What a Single Pre-Workout Dose Changed
In the acute crossover study, 11 physically active men completed five conditions: creatine two hours before training, creatine during training, creatine immediately afterward, placebo, and no supplement.
The dose was 0.1 g/kg—about 8 g for an 80 kg adult. Each session included six sets of bench press and back squat at 80% of one-repetition maximum.
Pre-exercise creatine produced higher bench-press and squat performance than placebo and control. Squat performance was also higher than during-workout ingestion.
However, creatine timing did not significantly affect jump performance, cognition, mood, perceived exertion, soreness, or subjective recovery.[1]

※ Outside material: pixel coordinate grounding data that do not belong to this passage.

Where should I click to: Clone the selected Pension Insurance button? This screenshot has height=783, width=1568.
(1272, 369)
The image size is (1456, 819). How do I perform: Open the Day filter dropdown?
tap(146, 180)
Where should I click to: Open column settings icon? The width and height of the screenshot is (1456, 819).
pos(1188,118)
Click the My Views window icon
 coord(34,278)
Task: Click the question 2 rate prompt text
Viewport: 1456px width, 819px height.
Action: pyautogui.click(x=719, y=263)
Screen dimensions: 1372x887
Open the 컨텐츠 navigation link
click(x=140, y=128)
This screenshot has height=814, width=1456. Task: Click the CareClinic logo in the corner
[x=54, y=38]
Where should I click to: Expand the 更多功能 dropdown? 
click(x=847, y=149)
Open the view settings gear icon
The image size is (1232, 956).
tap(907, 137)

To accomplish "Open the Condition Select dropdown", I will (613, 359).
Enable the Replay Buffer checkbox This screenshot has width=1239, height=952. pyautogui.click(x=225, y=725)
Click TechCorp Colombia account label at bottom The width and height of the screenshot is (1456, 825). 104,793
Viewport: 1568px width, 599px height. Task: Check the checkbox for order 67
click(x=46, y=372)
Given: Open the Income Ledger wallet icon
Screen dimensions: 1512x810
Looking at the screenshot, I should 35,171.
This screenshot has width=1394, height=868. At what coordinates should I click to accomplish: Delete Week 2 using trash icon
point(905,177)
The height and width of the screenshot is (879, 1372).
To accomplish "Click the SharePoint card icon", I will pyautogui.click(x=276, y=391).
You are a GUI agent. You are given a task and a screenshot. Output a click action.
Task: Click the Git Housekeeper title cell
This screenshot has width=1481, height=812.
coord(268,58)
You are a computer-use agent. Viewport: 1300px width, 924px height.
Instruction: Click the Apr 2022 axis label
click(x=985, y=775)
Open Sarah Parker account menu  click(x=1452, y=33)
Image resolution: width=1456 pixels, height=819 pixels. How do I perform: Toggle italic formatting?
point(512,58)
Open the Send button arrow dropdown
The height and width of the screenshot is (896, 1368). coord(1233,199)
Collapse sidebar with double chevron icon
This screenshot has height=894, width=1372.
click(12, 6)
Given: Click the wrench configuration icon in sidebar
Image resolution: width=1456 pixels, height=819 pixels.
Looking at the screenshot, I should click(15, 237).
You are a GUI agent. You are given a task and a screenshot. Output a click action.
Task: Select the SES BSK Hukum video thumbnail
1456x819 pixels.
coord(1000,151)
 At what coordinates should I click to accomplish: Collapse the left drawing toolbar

Why the Result Is Not a Universal Rule
The finding is useful but preliminary.
The trial included only 11 men and one workout. Muscle creatine was not measured, diet may have influenced baseline creatine stores, and the seven-day washout may not have fully returned intramuscular creatine to baseline.
The researchers therefore described the findings as exploratory rather than a new universal supplementation rule.[1]
What the Longer 2026 Trial Found
A separate randomized study followed 27 trained adults for 16 weeks. Participants took 5 g of creatine immediately before training, 5 g immediately after training, or placebo—but only on training days.
No significant differences were found in body composition, muscle thickness, strength, or performance.[2]
That study was also small and underpowered. Participants consumed only 280 g of creatine across the intervention, so the null result does not prove that creatine is ineffective. It does, however, show why one acute study should not become a long-term “best timing” rule.
What Does This Mean in Practice?
For a single dose without loading, taking creatine about two hours before resistance training may be worth testing when the immediate goal is acute strength.
For regular users, broader research still supports consistency over precision. Previous reviews found that pre- and post-workout creatine are both viable strategies, without enough evidence to establish one ideal long-term timing window.[3]
Established approaches include about 20 g/day for five to seven days followed by 3–5 g/day, or 3–5 g/day for several weeks without loading.[4]
For product developers, the findings support further investigation of pre-workout powders, creatine-electrolyte blends, and stick packs. They do not justify claiming that pre-workout creatine is proven superior for muscle growth, recovery, or every athlete.
The balanced conclusion: timing may influence one workout, but maintaining creatine stores remains the stronger long-term foundation.
References
1. Ben Maaoui K, et al. Nutrients. 2026;18(11):1789. doi: 10.3390/nu18111789.
2. Mills SD, et al. Nutraceuticals. 2026;6(3):42. doi: 10.3390/nutraceuticals6030042.
3. CandowDG,etal.Front Sports Act Living. 2022;4:893714. doi: 10.3389/fspor.2022.893714.
4. Kreider RB, et al. J Int Soc Sports Nutr. 2017;14:18. doi: 10.1186/s12970-017-0173-z.